▶ **Exercise prompt**
Copy every line of the listing below word for word, keeping the original order.
+ + +
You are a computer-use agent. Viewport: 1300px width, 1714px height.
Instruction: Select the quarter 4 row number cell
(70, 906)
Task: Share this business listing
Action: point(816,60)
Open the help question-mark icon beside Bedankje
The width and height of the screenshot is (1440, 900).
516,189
+ + +
▶ **The result**
You are a computer-use agent. Viewport: 1300px width, 1714px height.
Instruction: Select the quarter 4 row number cell
(70, 906)
Task: Share this business listing
Action: point(816,60)
Open the help question-mark icon beside Bedankje
The width and height of the screenshot is (1440, 900).
516,189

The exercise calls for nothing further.